De pronto el rostro de Helio se ensombreció.

—Un momento, niña, ¿dijiste padre? ¿Tu padre? Eso no puede ser, porque si el dueño de las arcas imperiales fuera tu padre entonces eso te convertiría en… Todavía no me has dicho tu nombre.

—¿Me pregunta a mí, señor?

—¿A quién más? No veo a ninguna otra doncella en este cuarto, haiine hea.

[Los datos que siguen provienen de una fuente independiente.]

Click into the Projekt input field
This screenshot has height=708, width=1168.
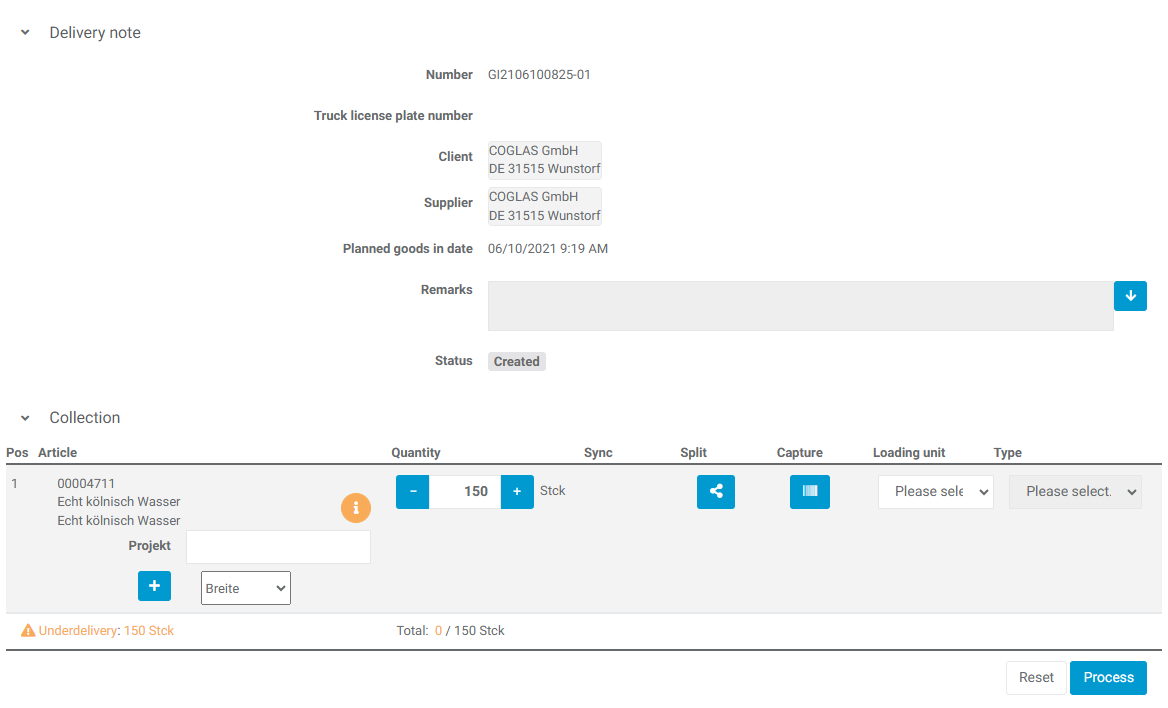click(278, 547)
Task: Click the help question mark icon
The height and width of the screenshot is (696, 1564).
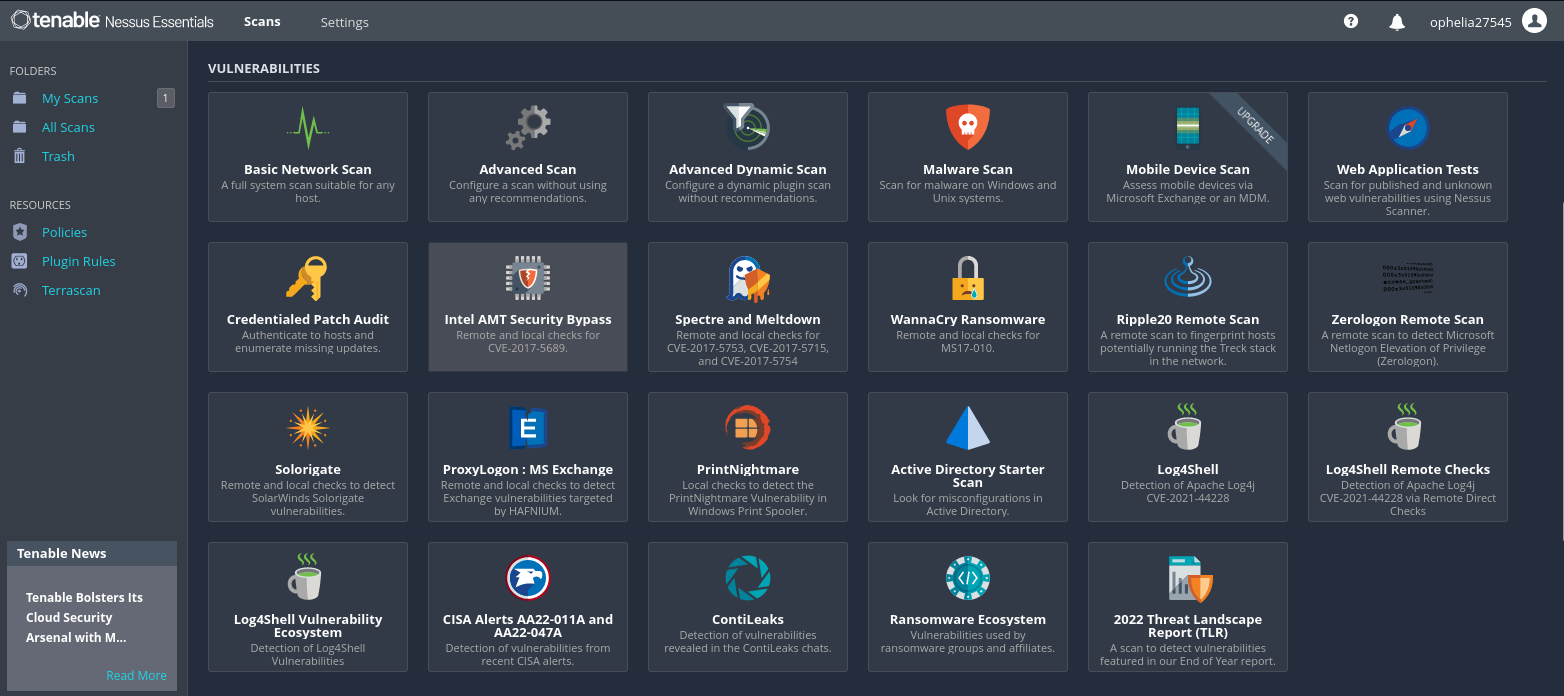Action: pos(1351,21)
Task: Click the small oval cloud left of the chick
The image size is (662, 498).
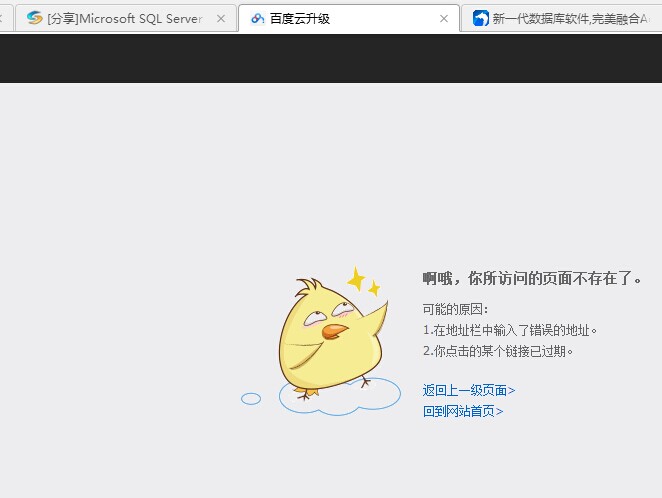Action: [x=251, y=399]
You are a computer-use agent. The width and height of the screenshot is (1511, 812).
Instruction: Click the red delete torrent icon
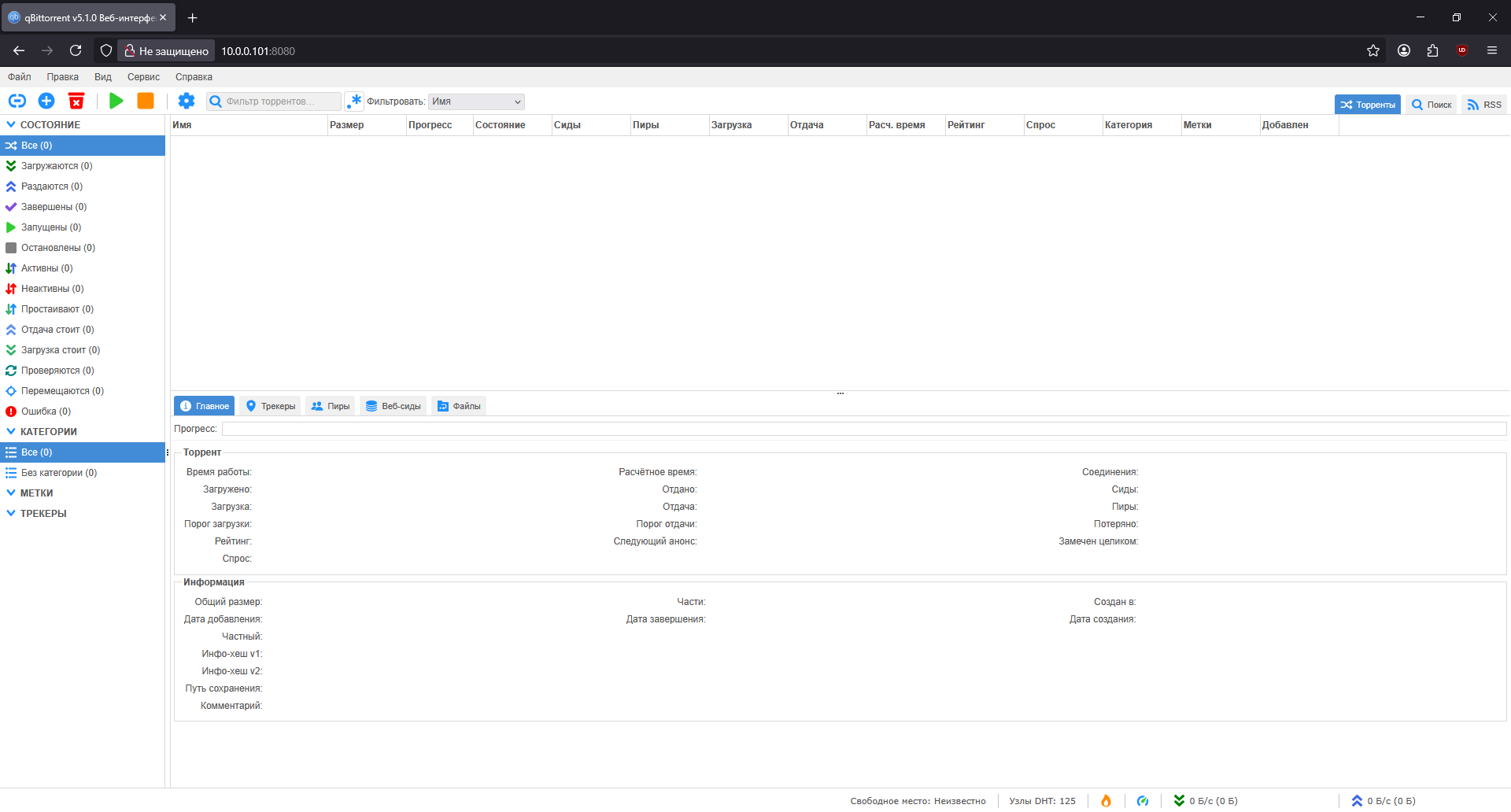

La princesa Aguamarina torció los labios, no necesitaba entender la extraña lengua de ese hombre para saberse ofendida. Ofuscada alzó el mentón con dignidad.

—Mi nombre, señor, es algo que no debería dar a un desconocido.

—No soy un desconocido, ¡si ya me presenté!, soy Helio de Darade, «el ladrón infame». —Repitió la reverencia con prisa—. Además, tengo entendido que en la corte de Berilo es de muy mala educación no presentarse ante alguien que ya lo ha hecho, pero no soy quién para enseñarte sobre protocolo, ¿o sí?

La doncella abrió la boca, luego la cerró y su rostro se tiñó de carmín mientras un furioso resplandor crecía en su mirada.

—Aguamarina de Berilo —respondió con la frente en alto, y su orgullo lastimado por culpa de ese truhan que la había regañado cuando se trataba de cortesía—. Segunda en sucesión al trono del imperio de Berilo, y futura gobernadora de Bahía Coralino… —Se detuvo dudando e inclinó el rostro con tristeza—. No, ya no.

—¿La princesa imperial?

—Exacto, usted ahora está enterado de la humillante situación en la que me encuentro.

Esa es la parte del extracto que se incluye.